Specifically, the report found that Ohio, like the rest of the nation, is experiencing a rise in teenage birthrates after a decade of decline.[3] In 2005, Ohio had a pregnancy rate of 65.1 per 1,000 teen girls ages 15–19 which earned it a rank of 28th among the states.[4] That same year, teenage pregnancies in Ohio resulted in 15,713 live births and 6,057 abortions to young women under 20 years of age.[5] Teenage birthrates are an even bigger problem in the more populated and impoverished cities, like Cleveland. By the twelfth grade, 21.9 percent of Cleveland students had either been pregnant or impregnated someone.[6]

According to the 2007 Ohio Youth Risk Behavior Survey, just under half of all Ohio high school students have had sex, and by the 12th grade, this increases to nearly two-thirds of students.[7] Among Ohio high school students, only 60.1 percent used condoms the last time they had sex, and only 17.4 percent had used oral contraceptives.[8]

The report makes it clear that teenagers are engaging in sexual activity without the knowledge they need to protect themselves and their partners. The report concludes that the result is high teen pregnancy and parenthood which brings enormous social and economic costs to the state.[9] For example, teen pregnancy contributes to costly issues like poverty, health care, domestic violence, foster care, education, and abortion.
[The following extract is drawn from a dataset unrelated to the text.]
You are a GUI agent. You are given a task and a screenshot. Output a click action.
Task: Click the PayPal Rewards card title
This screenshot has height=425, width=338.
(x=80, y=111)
Reducing teenage pregnancies will lower costs in many of these areas, potentially saving Ohio millions of dollars.[10]

“We know how to prevent teen pregnancy, and comprehensive sex education is a foundational tool in the tool box,” said William Smith, vice president for public policy at the Sexuality Information and Education Council of the United States (SIECUS). “For Ohio, this report shows how investing in good prevention isn’t just the right thing to do for young people, it also makes the most fiscal sense for taxpayers.”



1 Ohio State Profile, SIECUS (2008), accessed 15 October 2008, <http://siecus.org/index.cfm?fuseaction=Page.viewPage&parentID=487&grandparentID=478&pageId=853>.
2 Emily Spencer, Report on the Costs of Teen Pregnancy in Ohio, (Coalition for Family Health, May 2008), accessed 14 October 2008, <http://www.ppao.org/pdf/Costs_of_Teen_Pregnancy.pdf>.
3 Guttmacher Institute, “Contraception Counts: Ohio” Fact Sheet (March 2006), accessed 15 October 2008, <http://www.guttmacher.org/pubs/state_data/states/ohio.html>
4 Ohio Department of Health, Center for Vital and Health Statistics (2005), accessed 15 October 2008, <http://www.odh.ohio.gov/healthStats/disparities/pregnancy.aspx>
5 Ibid.
6 Emily Spencer, Report on the Costs of Teen Pregnancy in Ohio.
7 “Youth Risk Behavior Survey: Ohio”. Ohio Department of Health. 29 May 2008, accessed 14 October 2008, <http://www.odh.ohio.gov/odhPrograms/chss/ad_hlth/YouthRsk/youthrsk1.aspx >.
8 Ibid.
9 Marc Kovac, “Coalition Pushes for Sex Ed,” The Vindicator (24 September 2008), accessed 14 October 2008, <http://www.vindy.com/news/2008/sep/24/coalition-pushes-sex-ed/>.
10 Emily Spencer, “Report on the Costs of Teen Pregnancy in Ohio.”